Using the material that follows, output exactly the lines from the one containing "http://www.ecroxchain.com (93, 1145)" through the one containing "Visitar o blog (12, 1494)", with both ends kept.

[Available data]
+---+

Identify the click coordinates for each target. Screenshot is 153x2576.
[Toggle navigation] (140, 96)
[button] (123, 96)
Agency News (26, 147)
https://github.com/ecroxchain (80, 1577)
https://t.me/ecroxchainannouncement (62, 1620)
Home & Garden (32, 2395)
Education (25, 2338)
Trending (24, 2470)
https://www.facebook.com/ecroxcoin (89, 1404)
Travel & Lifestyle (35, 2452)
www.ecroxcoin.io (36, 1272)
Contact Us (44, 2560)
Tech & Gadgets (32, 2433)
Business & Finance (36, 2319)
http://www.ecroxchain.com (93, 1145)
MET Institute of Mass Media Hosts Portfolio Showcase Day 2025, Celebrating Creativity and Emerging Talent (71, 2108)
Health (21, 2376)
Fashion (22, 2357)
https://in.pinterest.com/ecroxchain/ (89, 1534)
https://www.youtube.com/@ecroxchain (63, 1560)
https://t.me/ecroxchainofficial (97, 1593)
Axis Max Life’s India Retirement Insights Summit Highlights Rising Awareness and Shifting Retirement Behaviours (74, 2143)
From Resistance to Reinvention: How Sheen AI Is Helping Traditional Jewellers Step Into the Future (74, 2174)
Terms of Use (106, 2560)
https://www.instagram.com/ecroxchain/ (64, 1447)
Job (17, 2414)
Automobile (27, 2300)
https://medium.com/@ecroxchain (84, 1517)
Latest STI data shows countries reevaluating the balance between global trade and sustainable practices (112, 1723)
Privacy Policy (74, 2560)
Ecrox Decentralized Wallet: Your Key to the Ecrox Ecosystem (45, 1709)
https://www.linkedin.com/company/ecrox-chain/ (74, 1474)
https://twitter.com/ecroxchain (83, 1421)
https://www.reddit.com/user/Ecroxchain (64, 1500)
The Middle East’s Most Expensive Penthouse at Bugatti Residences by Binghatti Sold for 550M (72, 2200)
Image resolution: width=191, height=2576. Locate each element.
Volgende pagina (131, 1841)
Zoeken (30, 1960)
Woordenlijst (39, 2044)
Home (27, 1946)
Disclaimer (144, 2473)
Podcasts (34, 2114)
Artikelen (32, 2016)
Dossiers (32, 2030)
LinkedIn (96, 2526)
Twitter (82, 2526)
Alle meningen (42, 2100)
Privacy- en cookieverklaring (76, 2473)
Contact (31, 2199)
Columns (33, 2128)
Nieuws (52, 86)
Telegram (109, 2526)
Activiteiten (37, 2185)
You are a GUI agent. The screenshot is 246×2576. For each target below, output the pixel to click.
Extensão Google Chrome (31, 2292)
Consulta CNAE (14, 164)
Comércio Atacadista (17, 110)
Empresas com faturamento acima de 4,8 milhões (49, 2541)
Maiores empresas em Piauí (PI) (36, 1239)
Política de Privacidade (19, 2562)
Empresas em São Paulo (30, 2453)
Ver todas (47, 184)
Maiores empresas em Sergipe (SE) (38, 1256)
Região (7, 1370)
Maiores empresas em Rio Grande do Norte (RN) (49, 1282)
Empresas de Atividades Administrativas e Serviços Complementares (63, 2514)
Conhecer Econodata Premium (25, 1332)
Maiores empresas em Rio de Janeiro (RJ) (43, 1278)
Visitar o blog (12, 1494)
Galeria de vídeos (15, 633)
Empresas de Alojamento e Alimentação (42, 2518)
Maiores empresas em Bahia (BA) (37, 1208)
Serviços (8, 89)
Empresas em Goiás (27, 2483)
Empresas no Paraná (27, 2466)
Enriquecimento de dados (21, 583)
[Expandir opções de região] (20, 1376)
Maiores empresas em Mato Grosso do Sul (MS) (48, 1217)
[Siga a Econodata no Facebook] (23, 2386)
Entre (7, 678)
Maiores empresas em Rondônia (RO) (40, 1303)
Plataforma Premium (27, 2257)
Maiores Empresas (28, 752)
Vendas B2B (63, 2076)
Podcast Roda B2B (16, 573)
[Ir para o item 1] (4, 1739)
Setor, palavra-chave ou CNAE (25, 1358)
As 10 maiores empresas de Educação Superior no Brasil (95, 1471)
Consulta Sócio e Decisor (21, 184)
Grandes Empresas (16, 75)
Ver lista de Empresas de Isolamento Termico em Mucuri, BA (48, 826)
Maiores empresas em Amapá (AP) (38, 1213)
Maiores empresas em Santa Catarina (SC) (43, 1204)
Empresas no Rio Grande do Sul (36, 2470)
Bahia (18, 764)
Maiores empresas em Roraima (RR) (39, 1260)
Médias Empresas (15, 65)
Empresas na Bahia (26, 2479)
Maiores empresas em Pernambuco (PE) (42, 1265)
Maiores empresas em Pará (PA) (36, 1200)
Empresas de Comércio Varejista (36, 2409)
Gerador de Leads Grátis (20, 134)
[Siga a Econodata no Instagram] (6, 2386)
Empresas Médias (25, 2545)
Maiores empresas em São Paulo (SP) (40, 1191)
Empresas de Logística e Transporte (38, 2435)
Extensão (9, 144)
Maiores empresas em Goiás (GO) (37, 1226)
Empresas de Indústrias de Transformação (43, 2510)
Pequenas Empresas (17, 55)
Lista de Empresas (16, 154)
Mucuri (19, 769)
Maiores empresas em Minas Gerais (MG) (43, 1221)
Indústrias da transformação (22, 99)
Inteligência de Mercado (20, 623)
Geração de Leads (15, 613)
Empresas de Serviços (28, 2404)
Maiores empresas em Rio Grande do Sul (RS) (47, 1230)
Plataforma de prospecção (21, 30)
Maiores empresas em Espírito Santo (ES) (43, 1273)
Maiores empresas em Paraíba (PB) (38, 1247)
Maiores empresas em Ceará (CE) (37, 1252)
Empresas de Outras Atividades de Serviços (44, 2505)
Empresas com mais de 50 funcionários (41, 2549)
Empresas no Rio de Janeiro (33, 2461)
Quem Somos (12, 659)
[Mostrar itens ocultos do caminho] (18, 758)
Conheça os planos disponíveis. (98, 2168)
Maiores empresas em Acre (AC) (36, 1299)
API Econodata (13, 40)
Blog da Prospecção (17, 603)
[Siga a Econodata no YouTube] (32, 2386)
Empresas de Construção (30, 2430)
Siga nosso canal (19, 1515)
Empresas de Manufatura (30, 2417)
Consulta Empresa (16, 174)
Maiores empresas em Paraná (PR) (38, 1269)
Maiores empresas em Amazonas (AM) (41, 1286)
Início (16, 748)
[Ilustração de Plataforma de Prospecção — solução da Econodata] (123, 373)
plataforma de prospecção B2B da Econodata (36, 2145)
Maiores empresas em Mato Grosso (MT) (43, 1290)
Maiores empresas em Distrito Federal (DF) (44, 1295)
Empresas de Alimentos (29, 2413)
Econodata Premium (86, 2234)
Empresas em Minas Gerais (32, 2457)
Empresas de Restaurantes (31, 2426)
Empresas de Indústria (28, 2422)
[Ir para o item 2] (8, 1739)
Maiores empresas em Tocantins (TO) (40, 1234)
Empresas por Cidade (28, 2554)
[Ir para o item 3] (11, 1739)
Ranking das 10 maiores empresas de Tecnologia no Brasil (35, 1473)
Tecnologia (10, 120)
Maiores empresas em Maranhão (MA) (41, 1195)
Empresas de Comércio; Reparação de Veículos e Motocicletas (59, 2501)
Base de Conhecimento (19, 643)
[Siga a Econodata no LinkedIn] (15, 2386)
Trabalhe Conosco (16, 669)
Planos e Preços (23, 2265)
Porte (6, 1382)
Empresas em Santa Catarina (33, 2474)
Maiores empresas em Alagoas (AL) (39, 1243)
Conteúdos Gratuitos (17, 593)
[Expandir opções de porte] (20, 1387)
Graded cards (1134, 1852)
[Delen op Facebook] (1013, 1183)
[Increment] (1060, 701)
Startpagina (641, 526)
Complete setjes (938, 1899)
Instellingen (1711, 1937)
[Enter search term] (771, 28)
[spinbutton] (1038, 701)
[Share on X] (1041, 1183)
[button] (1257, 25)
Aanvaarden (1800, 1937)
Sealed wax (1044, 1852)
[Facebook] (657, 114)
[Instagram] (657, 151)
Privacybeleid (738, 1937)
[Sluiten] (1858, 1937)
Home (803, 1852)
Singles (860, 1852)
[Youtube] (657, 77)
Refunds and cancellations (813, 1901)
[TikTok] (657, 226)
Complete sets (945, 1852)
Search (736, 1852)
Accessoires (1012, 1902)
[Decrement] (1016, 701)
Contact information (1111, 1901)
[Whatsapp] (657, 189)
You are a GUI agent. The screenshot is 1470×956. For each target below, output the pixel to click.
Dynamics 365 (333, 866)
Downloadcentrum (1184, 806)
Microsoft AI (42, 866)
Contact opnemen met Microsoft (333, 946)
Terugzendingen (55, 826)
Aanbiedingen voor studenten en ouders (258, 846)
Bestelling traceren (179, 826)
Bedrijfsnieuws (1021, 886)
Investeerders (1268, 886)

+---+

[Result below]
http://www.ecroxchain.com (93, 1145)
MET Institute of Mass Media Hosts Portfolio Showcase Day 2025, Celebrating Creativity and Emerging Talent (71, 2108)
Health (21, 2376)
Fashion (22, 2357)
https://in.pinterest.com/ecroxchain/ (89, 1534)
https://www.youtube.com/@ecroxchain (63, 1560)
https://t.me/ecroxchainofficial (97, 1593)
Axis Max Life’s India Retirement Insights Summit Highlights Rising Awareness and Shifting Retirement Behaviours (74, 2143)
From Resistance to Reinvention: How Sheen AI Is Helping Traditional Jewellers Step Into the Future (74, 2174)
Terms of Use (106, 2560)
https://www.instagram.com/ecroxchain/ (64, 1447)
Job (17, 2414)
Automobile (27, 2300)
https://medium.com/@ecroxchain (84, 1517)
Latest STI data shows countries reevaluating the balance between global trade and sustainable practices (112, 1723)
Privacy Policy (74, 2560)
Ecrox Decentralized Wallet: Your Key to the Ecrox Ecosystem (45, 1709)
https://www.linkedin.com/company/ecrox-chain/ (74, 1474)
https://twitter.com/ecroxchain (83, 1421)
https://www.reddit.com/user/Ecroxchain (64, 1500)
The Middle East’s Most Expensive Penthouse at Bugatti Residences by Binghatti Sold for 550M (72, 2200)
Image resolution: width=191, height=2576. Locate each element.
Volgende pagina (131, 1841)
Zoeken (30, 1960)
Woordenlijst (39, 2044)
Home (27, 1946)
Disclaimer (144, 2473)
Podcasts (34, 2114)
Artikelen (32, 2016)
Dossiers (32, 2030)
LinkedIn (96, 2526)
Twitter (82, 2526)
Alle meningen (42, 2100)
Privacy- en cookieverklaring (76, 2473)
Contact (31, 2199)
Columns (33, 2128)
Nieuws (52, 86)
Telegram (109, 2526)
Activiteiten (37, 2185)
You are a GUI agent. The screenshot is 246×2576. For each target below, output the pixel to click.
Extensão Google Chrome (31, 2292)
Consulta CNAE (14, 164)
Comércio Atacadista (17, 110)
Empresas com faturamento acima de 4,8 milhões (49, 2541)
Maiores empresas em Piauí (PI) (36, 1239)
Política de Privacidade (19, 2562)
Empresas em São Paulo (30, 2453)
Ver todas (47, 184)
Maiores empresas em Sergipe (SE) (38, 1256)
Região (7, 1370)
Maiores empresas em Rio Grande do Norte (RN) (49, 1282)
Empresas de Atividades Administrativas e Serviços Complementares (63, 2514)
Conhecer Econodata Premium (25, 1332)
Maiores empresas em Rio de Janeiro (RJ) (43, 1278)
Visitar o blog (12, 1494)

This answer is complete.